Pre-diagnostic circulating bile acid concentrations and liver cancer risk: a nested case-control analysis of 12 cohorts.

Authors

Watling CZ, Petrick JL, Graubard BI, Zhang X, Barnett MJ, Buring JE, Chen Y, Eliassen AH, Gaziano JM, Hofmann JN, Huang WY, Kang JH, Koshiol J, Loftfield E, Lee IM, Moore SC, Mucci LA, Neuhouser ML, Newton CC, Palmer JR, ...show more Purdue MP, Rosenberg L, Sesso HD, Shrubsole M, Tinker L, Triplette M, Um CY, Visvanathan K, Watts EL, Wactawski-Wende J, Willett W, Wu F, Zheng W, Campbell PT, Barupal D, McGlynn KA

Affiliations

• Division of Cancer Epidemiology and Genetics, National Cancer Institute, Rockville, MD, United States.
• Slone Epidemiology Center, Boston University, Boston, MA, United States.
• School of Nursing, Yale University, New Haven, CT, United States.
• Cancer Prevention Program, Division of Public Health Sciences, Fred Hutchinson Cancer Center, Seattle, WA, United States.
• Division of Preventive Medicine, Brigham and Women's Hospital, Harvard Medical School, Boston, MA, United States.
• Department of Population Health, NYU Grossman School of Medicine, New York, NY, United States.
• Department of Epidemiology, Harvard T.H. Chan School of Public Health, Boston, MA, United States.
• Channing Division of Network Medicine, Department of Medicine, Brigham and Women's Hospital, Harvard Medical School, Boston, MA, United States.
• Department of Population Science, American Cancer Society, Atlanta, GA, United States.
• Vanderbilt Epidemiology Center, Vanderbilt-Ingram Cancer Center, Nashville, TN, United States.

Abstract

BACKGROUND: Bile acids are produced in the liver and are important for lipid digestion. Higher-circulating bile acid levels, however, have been linked to metabolic disorders, inflammation, and gut microbiota dysbiosis, which have been implicated in liver carcinogenesis. To date, few epidemiological studies have explored the association between circulating bile acids and liver cancer risk.

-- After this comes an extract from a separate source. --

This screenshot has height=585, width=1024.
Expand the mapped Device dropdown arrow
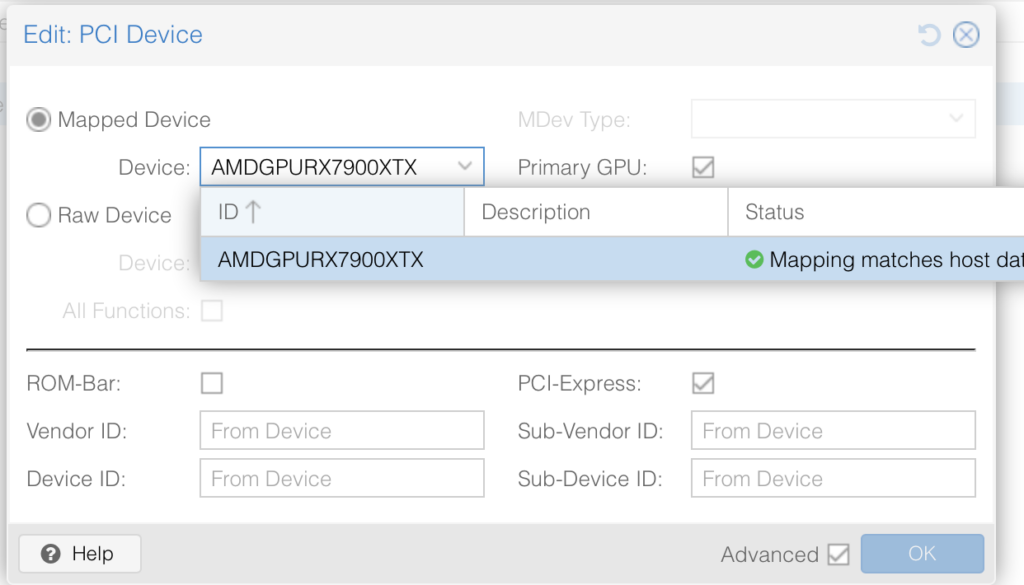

METHODS: We conducted a nested case-control study among 12 prospective cohort studies located in the United States. Fifteen prediagnostic circulating bile acids were measured from blood samples among 872 individuals who developed liver cancer and 872 matched control participants. Odds ratios (ORs) and 95% confidence intervals (CIs) were estimated using multivariable-adjusted conditional logistic regression analysis of circulating bile acid levels and liver cancer risk.

RESULTS: Primary conjugated bile acid concentrations were positively associated with higher risk of liver cancer (OR per doubling in concentrations [log2] and 95% CI of glycocholic acid: 1.32, 1.24 to 1.40; glycochenodeoxycholic acid: 1.33, 1.24 to 1.43; taurocholic acid: 1.28, 1.22 to 1.35; and taurchenodeoxycholic acid: 1.32, 1.24 to 1.39). Secondary conjugated bile acids were also positively associated with liver cancer risk (doubling of concentrations OR ranged from 1.11 to 1.22). Unconjugated bile acid concentrations were generally not associated with liver cancer risk, except lithocholic acid (OR per doubling: 1.27, 1.16 to 1.39). When analyses were separated into the 2 main subtypes of liver cancer, hepatocellular carcinoma (HCC; 438 cases/438 controls) and intrahepatic cholangiocarcinoma (ICC; 111 cases/111 controls), significant heterogeneity was observed for primary conjugated bile acid concentrations (all P < .001) that showed positive significant associations with HCC but not ICC.

CONCLUSIONS: These results suggest that bile acids may be important markers of HCC risk and contribute to hepatocarcinogenesis; however, further research using serial measurements is needed.